(CHALLENGE 1): In the thread about Windows 8 RTM, what date is given for MSDN accounts?
(CHALLENGE 2): Revise the part of the Windows 8 RTM thread that opens with "## leroys1000 (Aug" and closes with "on an HTPC.", putting "home theater PC" in place of "HTPC" wherever it appears.

(PROVIDED PASSAGE):
# Win8 RTM



## dustyjay (Jan 24, 2003)

"Microsoft calls Windows 8 complete, but concerns remain, say analysts" http://www.computerworld.com/s/arti...t_concerns_remain_say_analysts?taxonomyId=125


----------



## Noyb (May 25, 2005)

I'm confused .. Will W8 replace W7 if I get a desktop without a touch screen ???
or should I get a new W7 computer soon ???


----------



## TerryNet (Mar 23, 2005)

I assume that after the Windows 8 official release the only new PCs for sale with Windows 7 pre-installed will be left over inventory. Just as happened with Vista after Windows 7 was released. Now, I could be wrong. Because of customer demand, especially business customers, you could still buy PCs with XP pre-installed long after Vista was released.

While I would not spend $40 or $15 or $0.01 to "upgrade" to Windows 8, I am convinced that I can probably live with it when I get a computer with it--see this thread for some ideas.


----------



## dustyjay (Jan 24, 2003)

I am wondering if a touchscreen monitor such as this would be supported by Win8 http://www.newegg.com/Product/Product.aspx?Item=N82E16824016156 If not then I won't be doing a Win 8 Upgrade on my desktop computer.


----------



## black-wolf (Aug 8, 2008)

A touch screen for a desktop or even a laptop seems like a lot of work for nothing. I have not been impressed with using the mouse with Win 8 either. So for the first time since Windows 3.1 I won't be upgrading until I have to.
I'm retired now, but I can't imagine doing office computing with a touch screen.


----------



## leroys1000 (Aug 16, 2007)

I am waiting to see if RTM shows up in my limited MSDN account.
August 15 for MSDN accounts.
It has 10 keys for the preview.
I may run it on my HTPC as I autostart media center anyway.
Think I'll stick with windows 7 on my main computer.
The hardware accelerated everything might be helpful on an HTPC.


----------



## TerryNet (Mar 23, 2005)

> A touch screen for a desktop or even a laptop seems like a lot of work for nothing.

(ROWS):
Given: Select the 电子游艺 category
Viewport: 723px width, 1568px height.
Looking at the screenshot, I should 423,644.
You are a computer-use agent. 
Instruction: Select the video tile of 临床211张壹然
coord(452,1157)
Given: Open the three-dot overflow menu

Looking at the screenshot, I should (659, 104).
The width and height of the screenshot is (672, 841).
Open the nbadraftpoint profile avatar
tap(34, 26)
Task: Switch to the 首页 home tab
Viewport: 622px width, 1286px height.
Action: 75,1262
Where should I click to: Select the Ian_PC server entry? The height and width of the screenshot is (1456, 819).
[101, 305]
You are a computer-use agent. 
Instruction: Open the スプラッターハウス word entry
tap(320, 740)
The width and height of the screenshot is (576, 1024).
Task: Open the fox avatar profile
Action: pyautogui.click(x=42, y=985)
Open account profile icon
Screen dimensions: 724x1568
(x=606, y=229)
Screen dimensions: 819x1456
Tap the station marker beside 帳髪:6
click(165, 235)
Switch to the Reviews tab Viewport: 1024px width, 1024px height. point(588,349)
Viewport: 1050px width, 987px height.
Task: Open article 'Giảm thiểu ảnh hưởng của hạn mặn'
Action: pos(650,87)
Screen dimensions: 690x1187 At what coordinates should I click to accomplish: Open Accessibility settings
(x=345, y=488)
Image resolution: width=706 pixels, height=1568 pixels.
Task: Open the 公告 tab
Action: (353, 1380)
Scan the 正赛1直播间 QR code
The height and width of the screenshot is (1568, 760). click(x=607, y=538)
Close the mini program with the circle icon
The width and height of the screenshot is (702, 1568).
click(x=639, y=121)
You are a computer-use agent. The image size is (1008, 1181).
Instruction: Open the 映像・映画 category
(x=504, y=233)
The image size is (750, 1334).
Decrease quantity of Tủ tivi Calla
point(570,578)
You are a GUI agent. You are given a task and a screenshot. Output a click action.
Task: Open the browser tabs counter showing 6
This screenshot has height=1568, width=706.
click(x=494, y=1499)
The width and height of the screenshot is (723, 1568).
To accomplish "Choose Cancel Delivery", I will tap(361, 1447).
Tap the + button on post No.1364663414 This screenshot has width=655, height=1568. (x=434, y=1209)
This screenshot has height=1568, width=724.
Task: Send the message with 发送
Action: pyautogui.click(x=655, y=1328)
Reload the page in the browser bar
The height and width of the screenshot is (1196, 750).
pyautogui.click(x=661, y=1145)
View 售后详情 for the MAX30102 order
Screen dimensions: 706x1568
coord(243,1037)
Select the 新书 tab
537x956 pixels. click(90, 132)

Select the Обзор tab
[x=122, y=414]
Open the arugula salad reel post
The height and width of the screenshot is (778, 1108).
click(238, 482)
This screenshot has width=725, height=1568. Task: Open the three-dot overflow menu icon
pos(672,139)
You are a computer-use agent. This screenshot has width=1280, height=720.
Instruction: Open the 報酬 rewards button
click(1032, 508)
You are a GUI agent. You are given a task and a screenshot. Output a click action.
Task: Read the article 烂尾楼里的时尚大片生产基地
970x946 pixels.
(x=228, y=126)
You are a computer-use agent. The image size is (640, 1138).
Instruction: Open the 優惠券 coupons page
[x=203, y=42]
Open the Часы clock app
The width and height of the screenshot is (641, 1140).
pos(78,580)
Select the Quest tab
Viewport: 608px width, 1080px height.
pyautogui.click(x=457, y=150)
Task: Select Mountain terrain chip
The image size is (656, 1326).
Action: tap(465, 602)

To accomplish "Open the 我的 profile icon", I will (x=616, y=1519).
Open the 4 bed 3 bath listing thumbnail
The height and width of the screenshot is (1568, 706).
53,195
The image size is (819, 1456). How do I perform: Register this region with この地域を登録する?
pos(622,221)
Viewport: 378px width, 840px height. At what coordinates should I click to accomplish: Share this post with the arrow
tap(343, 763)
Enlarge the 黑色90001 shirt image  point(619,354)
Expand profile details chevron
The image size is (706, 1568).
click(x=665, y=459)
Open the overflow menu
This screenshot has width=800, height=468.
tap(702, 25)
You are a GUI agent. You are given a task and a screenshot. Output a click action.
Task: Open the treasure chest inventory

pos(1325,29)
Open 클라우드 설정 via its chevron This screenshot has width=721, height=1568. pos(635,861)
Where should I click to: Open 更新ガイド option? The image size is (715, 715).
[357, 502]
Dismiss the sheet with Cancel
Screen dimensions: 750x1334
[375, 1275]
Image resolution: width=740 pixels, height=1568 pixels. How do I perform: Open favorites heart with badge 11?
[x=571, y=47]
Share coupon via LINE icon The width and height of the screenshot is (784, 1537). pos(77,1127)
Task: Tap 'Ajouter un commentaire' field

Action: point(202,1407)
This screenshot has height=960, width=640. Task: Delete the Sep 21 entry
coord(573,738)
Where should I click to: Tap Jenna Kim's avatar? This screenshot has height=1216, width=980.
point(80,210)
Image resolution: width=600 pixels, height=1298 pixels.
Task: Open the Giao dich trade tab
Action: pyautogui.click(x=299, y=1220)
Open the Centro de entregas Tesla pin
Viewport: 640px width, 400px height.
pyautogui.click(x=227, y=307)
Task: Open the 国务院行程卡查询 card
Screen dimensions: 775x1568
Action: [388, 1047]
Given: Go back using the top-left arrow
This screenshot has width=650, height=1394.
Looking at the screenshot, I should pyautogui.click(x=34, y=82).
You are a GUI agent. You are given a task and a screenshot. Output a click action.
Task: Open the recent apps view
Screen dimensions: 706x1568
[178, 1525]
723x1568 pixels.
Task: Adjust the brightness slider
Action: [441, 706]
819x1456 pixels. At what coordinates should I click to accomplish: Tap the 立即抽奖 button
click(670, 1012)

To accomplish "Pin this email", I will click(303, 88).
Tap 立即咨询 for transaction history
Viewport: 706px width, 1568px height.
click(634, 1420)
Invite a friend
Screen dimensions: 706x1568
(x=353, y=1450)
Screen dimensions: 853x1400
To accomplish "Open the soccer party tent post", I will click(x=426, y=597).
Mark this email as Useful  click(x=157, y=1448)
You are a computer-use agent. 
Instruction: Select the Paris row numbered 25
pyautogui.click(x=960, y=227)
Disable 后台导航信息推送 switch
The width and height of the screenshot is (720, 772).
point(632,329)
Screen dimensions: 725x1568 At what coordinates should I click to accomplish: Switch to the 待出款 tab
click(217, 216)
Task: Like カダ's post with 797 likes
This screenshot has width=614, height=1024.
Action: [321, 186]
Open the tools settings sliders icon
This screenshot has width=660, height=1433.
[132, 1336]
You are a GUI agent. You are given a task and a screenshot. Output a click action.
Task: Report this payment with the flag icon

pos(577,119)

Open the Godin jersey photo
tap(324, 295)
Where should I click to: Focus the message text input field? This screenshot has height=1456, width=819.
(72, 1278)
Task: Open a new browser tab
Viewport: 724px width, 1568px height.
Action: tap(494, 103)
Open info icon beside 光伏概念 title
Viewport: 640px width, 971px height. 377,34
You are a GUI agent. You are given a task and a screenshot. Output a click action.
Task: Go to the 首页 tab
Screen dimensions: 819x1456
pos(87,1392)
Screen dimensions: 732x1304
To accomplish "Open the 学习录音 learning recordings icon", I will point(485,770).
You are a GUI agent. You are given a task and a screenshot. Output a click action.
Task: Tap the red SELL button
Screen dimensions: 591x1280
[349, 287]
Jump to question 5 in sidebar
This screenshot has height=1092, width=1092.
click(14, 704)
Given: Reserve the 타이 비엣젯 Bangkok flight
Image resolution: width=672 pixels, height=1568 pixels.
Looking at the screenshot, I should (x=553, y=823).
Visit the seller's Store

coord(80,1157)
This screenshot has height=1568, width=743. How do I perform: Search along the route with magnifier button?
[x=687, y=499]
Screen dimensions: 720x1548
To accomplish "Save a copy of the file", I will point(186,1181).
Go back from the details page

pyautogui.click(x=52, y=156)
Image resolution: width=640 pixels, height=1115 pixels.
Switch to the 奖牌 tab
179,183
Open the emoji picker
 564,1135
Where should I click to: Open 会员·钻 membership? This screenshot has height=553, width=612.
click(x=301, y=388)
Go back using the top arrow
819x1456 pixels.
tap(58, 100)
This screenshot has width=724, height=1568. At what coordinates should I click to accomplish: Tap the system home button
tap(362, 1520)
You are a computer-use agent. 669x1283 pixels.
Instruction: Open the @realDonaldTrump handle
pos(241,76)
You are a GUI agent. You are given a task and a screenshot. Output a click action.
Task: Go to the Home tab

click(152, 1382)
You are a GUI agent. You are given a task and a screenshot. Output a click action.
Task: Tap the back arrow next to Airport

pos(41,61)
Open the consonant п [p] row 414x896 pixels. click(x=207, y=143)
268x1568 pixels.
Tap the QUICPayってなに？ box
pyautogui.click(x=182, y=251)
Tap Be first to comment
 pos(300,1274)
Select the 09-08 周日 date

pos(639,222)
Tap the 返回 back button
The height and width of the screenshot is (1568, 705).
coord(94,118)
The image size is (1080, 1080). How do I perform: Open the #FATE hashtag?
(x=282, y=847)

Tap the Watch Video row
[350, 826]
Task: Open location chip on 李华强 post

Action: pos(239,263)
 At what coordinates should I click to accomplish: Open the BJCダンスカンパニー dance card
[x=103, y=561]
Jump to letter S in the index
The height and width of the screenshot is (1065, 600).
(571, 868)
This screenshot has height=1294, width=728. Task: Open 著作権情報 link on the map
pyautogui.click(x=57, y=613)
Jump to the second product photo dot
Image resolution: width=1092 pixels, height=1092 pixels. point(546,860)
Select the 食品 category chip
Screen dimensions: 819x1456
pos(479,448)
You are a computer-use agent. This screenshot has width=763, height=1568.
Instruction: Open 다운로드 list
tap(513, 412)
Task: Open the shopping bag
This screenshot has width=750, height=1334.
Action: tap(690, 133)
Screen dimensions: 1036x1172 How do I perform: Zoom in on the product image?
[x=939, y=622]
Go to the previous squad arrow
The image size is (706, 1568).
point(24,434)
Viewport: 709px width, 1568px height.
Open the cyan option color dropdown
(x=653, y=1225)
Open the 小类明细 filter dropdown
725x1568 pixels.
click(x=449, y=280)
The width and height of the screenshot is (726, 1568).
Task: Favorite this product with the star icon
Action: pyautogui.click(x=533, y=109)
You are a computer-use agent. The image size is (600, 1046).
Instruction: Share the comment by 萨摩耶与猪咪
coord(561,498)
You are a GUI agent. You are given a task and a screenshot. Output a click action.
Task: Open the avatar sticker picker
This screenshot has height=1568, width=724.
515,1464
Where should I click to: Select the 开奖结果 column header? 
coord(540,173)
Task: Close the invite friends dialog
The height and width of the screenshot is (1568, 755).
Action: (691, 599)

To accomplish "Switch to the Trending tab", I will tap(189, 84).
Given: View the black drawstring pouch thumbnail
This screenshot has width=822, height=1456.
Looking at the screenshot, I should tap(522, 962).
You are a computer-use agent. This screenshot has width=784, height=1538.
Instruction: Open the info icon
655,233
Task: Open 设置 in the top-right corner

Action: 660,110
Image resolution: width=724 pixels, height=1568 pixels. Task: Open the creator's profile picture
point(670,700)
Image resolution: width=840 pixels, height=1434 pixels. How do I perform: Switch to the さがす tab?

(FULL SOLUTION 1): August 15

(FULL SOLUTION 2):
## leroys1000 (Aug 16, 2007)

I am waiting to see if RTM shows up in my limited MSDN account.
August 15 for MSDN accounts.
It has 10 keys for the preview.
I may run it on my home theater PC as I autostart media center anyway.
Think I'll stick with windows 7 on my main computer.
The hardware accelerated everything might be helpful on an home theater PC.